Casi todos los sitios de negocios en Uruguay tienen un botón de WhatsApp. Muy pocos lo tienen bien puesto. La diferencia entre las tres formas de integrarlo no es cuestión de gusto: cambia cuántas de esas consultas terminan siendo una conversación de verdad y cuántas se quedan en un ícono verde que nadie toca.
Van de menor a mayor trabajo de armado. Ninguna es la “correcta” en abstracto — la que te conviene depende de cuántos servicios ofrecés y de cuánto necesitás saber antes de responder.
El botón flotante: la puerta más común
Es el más simple de los tres: un ícono verde fijo en una esquina que, al tocarlo, abre WhatsApp con tu número ya cargado. Se instala en minutos y no requiere nada del lado del visitante.
Su límite está en lo que no hace: abre el chat vacío. La persona tiene que escribir de cero qué quiere, desde dónde te vio y qué necesita — y ese primer paso en blanco es exactamente donde mucha gente abandona antes de mandar el mensaje.
Sirve bien para negocios con una sola oferta clara (un servicio, un rubro, sin variantes que aclarar), donde no hace falta que el visitante explique mucho para que entiendas qué quiere.
El botón con mensaje precargado: mismo lugar, mejor arranque
Es el mismo botón, con una diferencia que parece menor y no lo es: el chat se abre con el texto ya escrito, por ejemplo “Hola, vi tu web y quiero consultar por…”. Vos le sacás a la persona el trabajo de arrancar la conversación — solo tiene que revisar el mensaje y mandarlo.
La ventaja extra es que el texto puede variar según de qué página del sitio salió el clic. Un botón en la sección de un servicio puede precargar “Hola, quiero consultar por [ese servicio]”, y así sabés de entrada qué le interesó a la persona sin preguntarlo.
El formulario que llega al chat: cuando necesitás filtrar antes de responder
Acá el visitante completa dos o tres campos cortos en el sitio — qué busca, en qué zona, para cuándo — y esa información te llega ordenada, en vez de un mensaje suelto que hay que interpretar.

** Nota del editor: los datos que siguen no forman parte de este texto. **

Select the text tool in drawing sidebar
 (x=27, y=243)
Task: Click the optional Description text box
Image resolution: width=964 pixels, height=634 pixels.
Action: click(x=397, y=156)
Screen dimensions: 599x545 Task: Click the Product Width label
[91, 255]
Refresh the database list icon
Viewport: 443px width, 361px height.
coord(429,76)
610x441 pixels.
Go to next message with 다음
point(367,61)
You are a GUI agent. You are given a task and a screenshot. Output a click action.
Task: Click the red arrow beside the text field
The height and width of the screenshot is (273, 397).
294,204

Es más trabajo de armado que las dos opciones anteriores, pero es el que evita el ida y vuelta de cinco mensajes solo para entender qué quiere la persona antes de poder responderle algo útil. Tiene sentido cuando tu negocio realmente necesita ese dato previo — una zona, una fecha, un tipo de servicio — para dar una respuesta que no sea genérica.
Cuál conviene según tu negocio
Si tenés un solo servicio y pocas variantes, el botón con mensaje precargado alcanza y sobra: es rápido de poner y ya resuelve el problema del chat vacío. Si tu sitio tiene varias páginas de servicios distintos, precargar un mensaje distinto por página te da contexto gratis sin pedirle nada extra al visitante. Y si antes de responder necesitás sí o sí un dato puntual —zona, fecha, tipo de trabajo—, ahí el formulario que llega al chat se paga solo, aunque lleve más tiempo armarlo.
Lo que no conviene, en ningún caso, es el botón flotante solo, sin mensaje precargado. Es la opción más común en los sitios uruguayos y también la que más gente pierde en el primer paso: escribir de cero.
En resumen
- Botón flotante solo: rápido de poner, pero el chat vacío frena a mucha gente antes de escribir.
- Botón con mensaje precargado: mismo trabajo de instalación, mejor punto de partida — la opción por defecto para la mayoría de los negocios.
- Formulario que llega al chat: más armado, pero es el único que te da el dato que necesitás antes de responder.
Si tu sitio hoy tiene solo el ícono verde sin nada más, ese es el primer cambio a hacer, y es el más barato de los tres.